Le projet « Living Heart » de SimuliaCe « pourquoi » a récemment été présenté à David Hibbitt lorsque Steve Levine, le chef du projet « Living Heart » de SIMULIA, a eu l’occasion de lui mettre des lunettes 3D pour que le fondateur d’Abaqus puisse voir le modèle 3D phare de l’entreprise d’un cœur humain qui bat, avec le flux sanguin, l’activation électrique, les cycles cardiaques et la réponse des tissus au niveau moléculaire.
La réponse de M. Hibbitt ? « C’est un merveilleux exemple de ce que nous espérions à la suite de l’acquisition d’Abaqus par Dassault Systèmes : la fourniture d’une mécanique hautement sophistiquée, conditionnée pour être utilisée par une personne responsable d’un produit ou d’un processus qui ne sait rien des complexités enfouies dans le logiciel.
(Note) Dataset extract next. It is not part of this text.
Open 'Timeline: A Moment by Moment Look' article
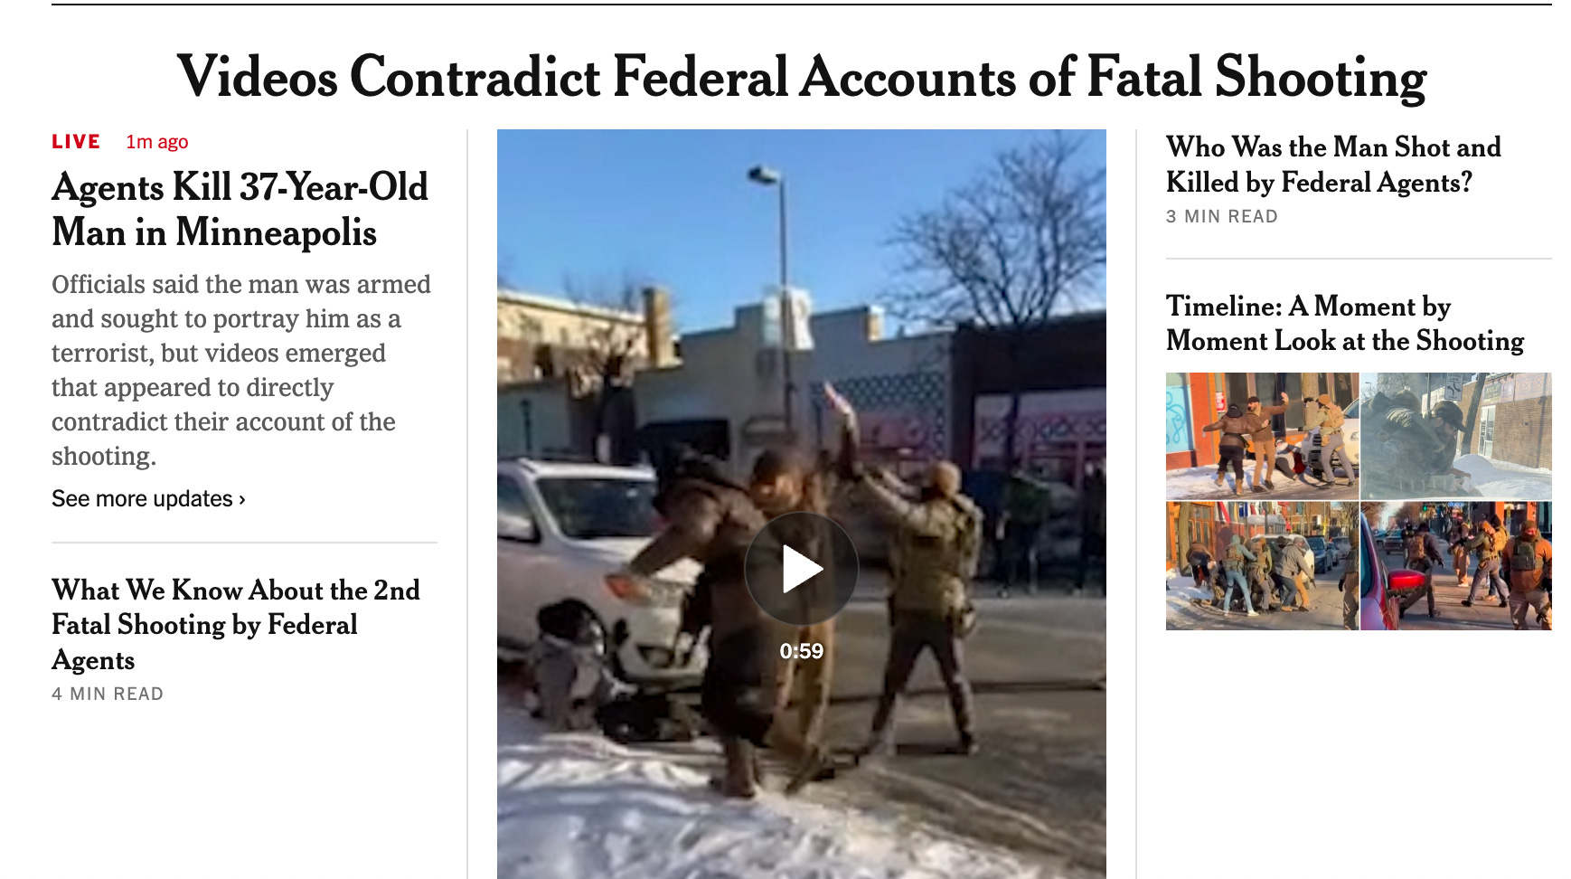Image resolution: width=1571 pixels, height=879 pixels. 1345,323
Dans le cas présent, cet utilisateur est un chirurgien cardiaque, qui dispose désormais d’un outil lui permettant de planifier son travail en fonction des besoins de chaque patient et d’améliorer ainsi considérablement sa capacité à faire le bien… Il est clair qu’il reste encore beaucoup à faire pour apporter toute la valeur nécessaire à cette application, mais il est merveilleux de continuer à consacrer son temps à de telles entreprises. Nous vous souhaitons beaucoup de succès dans la poursuite de ces projets ».